BOOK AND SOFTWARE REVIEWS


Lawson, Bruce & Sharp, Remy Introducing HTML 5. Berkeley, CA: New Riders, 2011. xvi, 223 p. ISBN 978-0-321-68729-6. $34.99 £25.99


Just about every Website you come across uses a combination of the mark-up language HTML version 4.0 and a combination of cascading style sheets (CSS) and javascript. HTML version 4.0 was published in 1998, which, in computing terms, is an aeon ago, but now the HTML 5 specification has been published albeit as a draft in development and books on the subject are beginning to flow. Why the length of time between versions? Well, as the authors of this work point out, W3C - the World Wide Web Consortium anticipated that HTML would be replaced by the rather more rigorous, XML and a modification of HTML 4, XHTML (used by this journal), was produced to steer things in the right direction. However, XML did not take over the world of Web publishing and even XHTML is far from being a standard: most people continue to use HTML 4.

Will the publication of HTML 5 make much difference to this situation? That's a very difficult question to answer, since varoius tools have emerged to provide Web page capabilities that cannot be delivered by HTML alone: such things as Flash. The result is that HTML 5 provides capabilities for video and audio as well as drawing possibilities through the HTML code itself. The video capability is shown here: a short, totally boring video taken with my phone, while I as writing the review - you see the book on the left, the review in progress on the screen, as well as my Goldtouch ergonomic keyboard, my mouse and teacup, none of it in HD :-).

The code for this is very simple:

<video src="VIDEO0003.theora.ogv" controls height="200" width="250" preload></video>

You can guess that the video is a file called "VIDEO0003.theora.ogv", then "controls" simply means that the usual vidoe player controls are provided, i.e., forward, pause, volume control, and "preload" simply ensures that the file is loaded when you load the Web page, rather than waiting until you click on "play" before loading. Note that, with Safari at least, you can also expand the video to full screen: it's probably even more boring that way!

Of course, not all browsers will enable you to see the video. The authors show how this problem can be overcome by using code to use Flash. Formats are a problem for browsers: the original formal from the phone was 3GP, which is pretty well standard for phones, but the only browswer that would show the video was Safari on my iMac. I tried converting to formats such as AVI, WAV and MOV, but none of these worked on Chrome or Firefox, although all of them worked on Safari and on Opera; finally, I converted to the .theora.ogv format and all of these browsers seem to cope with that open source format. The result of this little exercise suggests that if you want to be sure of seeing any kind of video file, choose Safari or Opera.

I shan't attempt to demonstrate the <canvas> tag - to which the authors devote and entire chapter. As I understand it, and I may be wrong, the main purpose of this tag and the associated API, is to provide capabilities for drawing applications that function within the browser. Reference is made to demonstration systems that replicate the old Microsoft Paint program and you can try out Harmony.

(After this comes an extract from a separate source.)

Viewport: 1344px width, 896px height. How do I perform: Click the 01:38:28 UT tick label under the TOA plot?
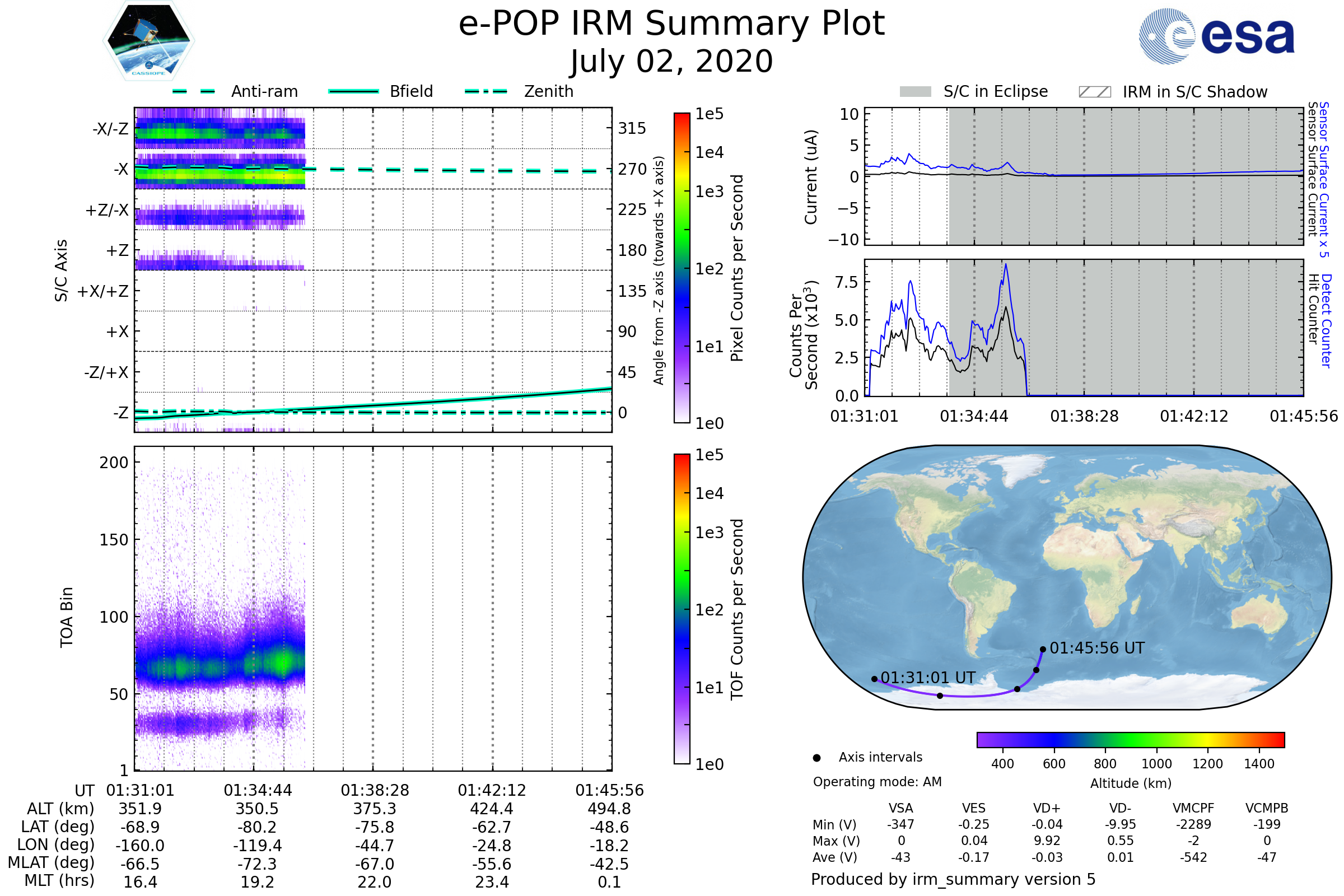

However, there are also new features in the basic mark-up tags, some of which are referred to as endowing semantic capability. However, let us be clear about this: semantics has to do with meaning and there is nothing in the tags that conveys anything about the meaning of the text within those tags. For example, a new tag is <article>, which can be used to identify text as being, say, an online newspaper article, or a scholarly paper in this journal - the entire text of the article would be set between these tags. But that conveys no semantic information whatsoever: it conveys no information about the meaning of the content within the tags; it only conveys information about the function of the tag. The same is true of <aside>, <audio>, <datalist>, <figcaption>, <figure>, <section>, <source> and <summary>: all of them useful additions to the list of tags, but none of them conveying the meaning of what lies between them. Some, like <datalist> and <figure> tell you what kind of information is to be found, but not what the data or the figure are about - and semantics is concerned with aboutness

I suspect that it is this mis-use of the idea of semantics that has given rise to the notion of the Semantic Web (although I haven't heard much about that lately), while a moment's thought will tell you that, in order to convey, the meaning of what lies between tags would require a universal classification scheme, at the least and every tag would have to have a set of classes specified to represent that classification scheme. In short, it's not achievable.

However, this minor grumble over language does not detract from the usefulness of this book: to begin with it is quite short, although I have no doubt that the HTML 5 'bibles' are already on the shelves; it is also well-written and effectively illustrated. If you want to know what is happening with HTML, this is the book for you. It is rather a pity that the various code listings and Website links are not available on the publisher's Website, but, then, one can't have everything.